Mise à l’échelle locale
La mise à l’échelle de la production de viande de chenille serait plus abordable aussi. Seulement une petite colonie de chenilles suffit pour commencer, selon Rubio, dont son équipe récolte les œufs de leur colonie afin d’isoler les cellules embryonnaires. Les cellules sont ensuite cultivées pour les transformer en muscle et en gras. Cultivées dans un laboratoire, elles se gardent longtemps.
« L’accent de la mise à l’échelle est d’induire ces cellules à se multiplier dans un environnement idéal, » dit Rubio. « En ce moment au laboratoire nous le faisons à petite échelle — à l’échelle de millilitres de milieux de croissance, avec lesquels on alimente les cellules. »
Elle envisage le processus comme étant semblable à l’utilisation des cultures de cellules par l’industrie pharmaceutique pour créer des produits thérapeutiques, ou l’utilisation de grandes cuves de fermentation par les brasseries pour produire de l’alcool à partir d’une levure. D’énormes bioréacteurs ou cuves de fermentation permettraient la multiplication de cellules dans un environnement contrôlé. Une fois que les cellules présentent une densité suffisante, on pourrait recueillir les cellules et les transformer en produits alimentaires.
« Ce serait une grande économie de terre et d’eau en termes d’impact environnemental, » a dit Rubio. « Un tel procès pourrait être facilement géré au niveau local afin de fournir des alternatives à la viande à bas prix aux communautés défavorisées. »
Comestible et nutritif
Les recherches de l’équipe ne sont pas tout à fait au stade où un produit a été développé et est prêt pour la mise au marché. En étant le seul groupe qui se concentre sur la culture de cellules d’insectes pour des applications alimentaires, ils savent qu’il y a encore beaucoup à apprendre. Rubio ne sait pas quels défis et obstacles réglementaires ses produits de viande cultivée auront à faire face ou même si les consommateurs les accepteront.
Elle spécule, toutefois, que si les gens en faisaient l’essai, ils vont trouver son substitut de viande « rien de trop étrange ». On dit que lorsque ses cellules ne sont pas manipulées, la viande de chenille a un goût et une texture similaire aux fruits de mer, tels le homard et le crabe.

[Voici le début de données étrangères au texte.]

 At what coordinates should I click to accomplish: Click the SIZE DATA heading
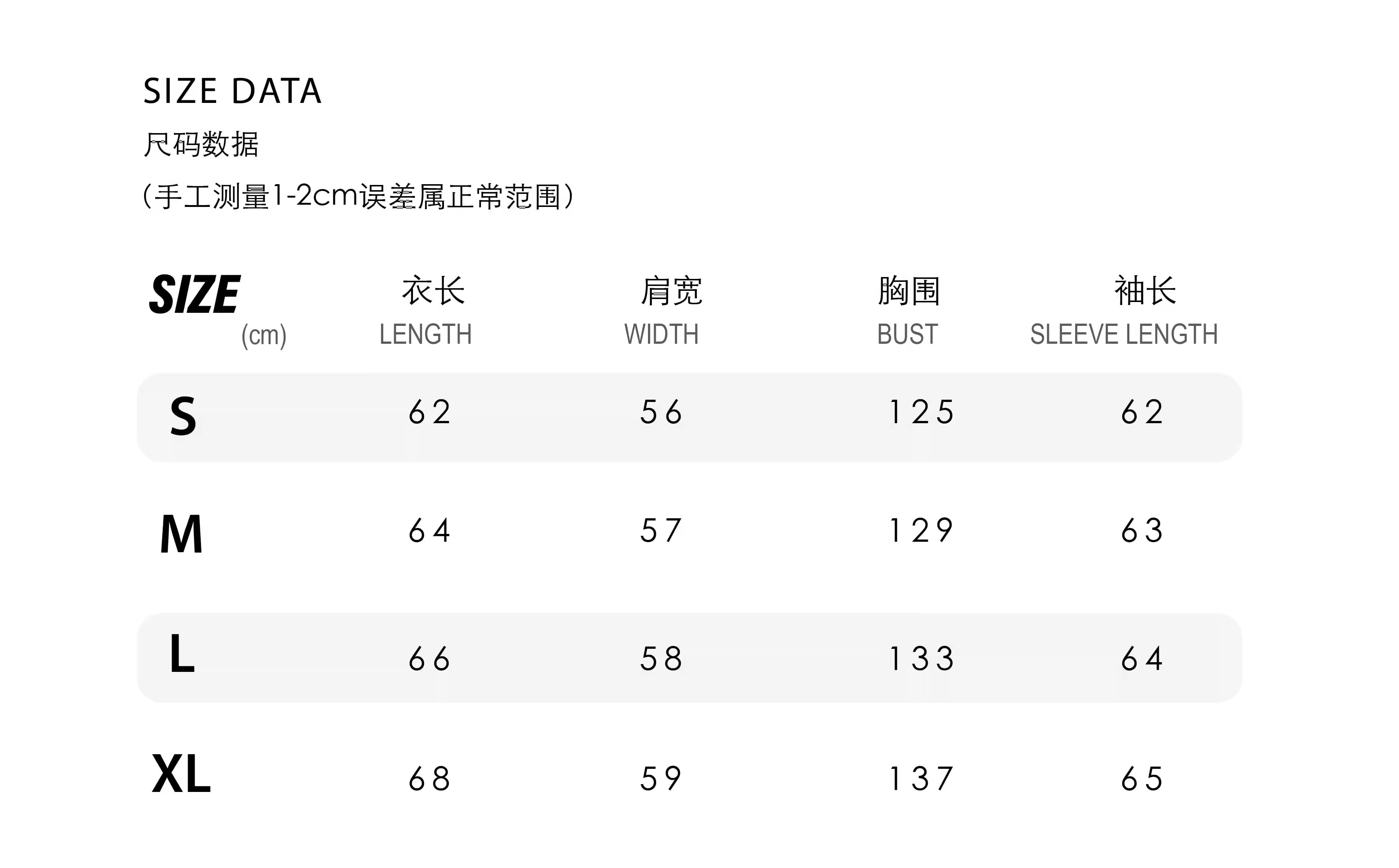[x=232, y=91]
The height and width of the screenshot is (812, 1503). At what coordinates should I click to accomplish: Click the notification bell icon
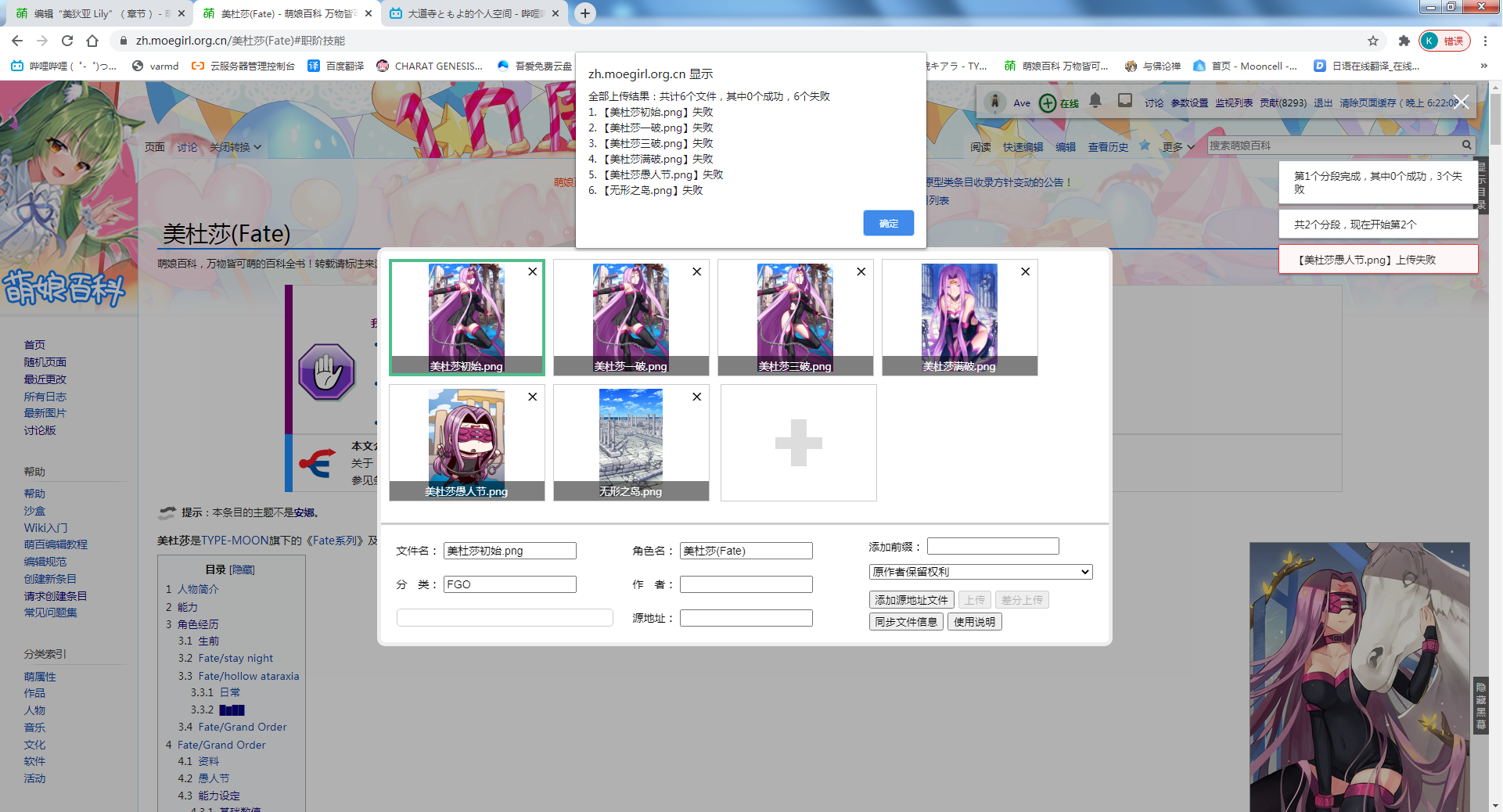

Mais ce n’est pas l’objectif ultime. Rubio et son équipe travaillent au niveau cellulaire pour influencer le goût et la texture, pour que le produit final soit impossible à distinguer de la viande véritable.
« Nous ne cherchons pas à créer une nouvelle catégorie de produit, » a dit Rubio. « Nous cherchons à produire des articles alimentaires qui ressemblent à s’y méfaire aux boulettes, steaks, bacon, ou poitrines de poulet. »
À l’essentiel, l’équipe de recherche utilise une différente source de cellules pour produire la viande avec laquelle les gens sont déjà habitués, tout comme ils utilisent le crabe artificiel dans leurs recettes au lieu du crabe véritable afin de réduire les coûts. Rubio a expliqué que l’espèce dont la viande provient serait différente, mais serait toujours un aliment comestible et nutritif — bon pour nous, et vastement mieux pour la santé de notre planète.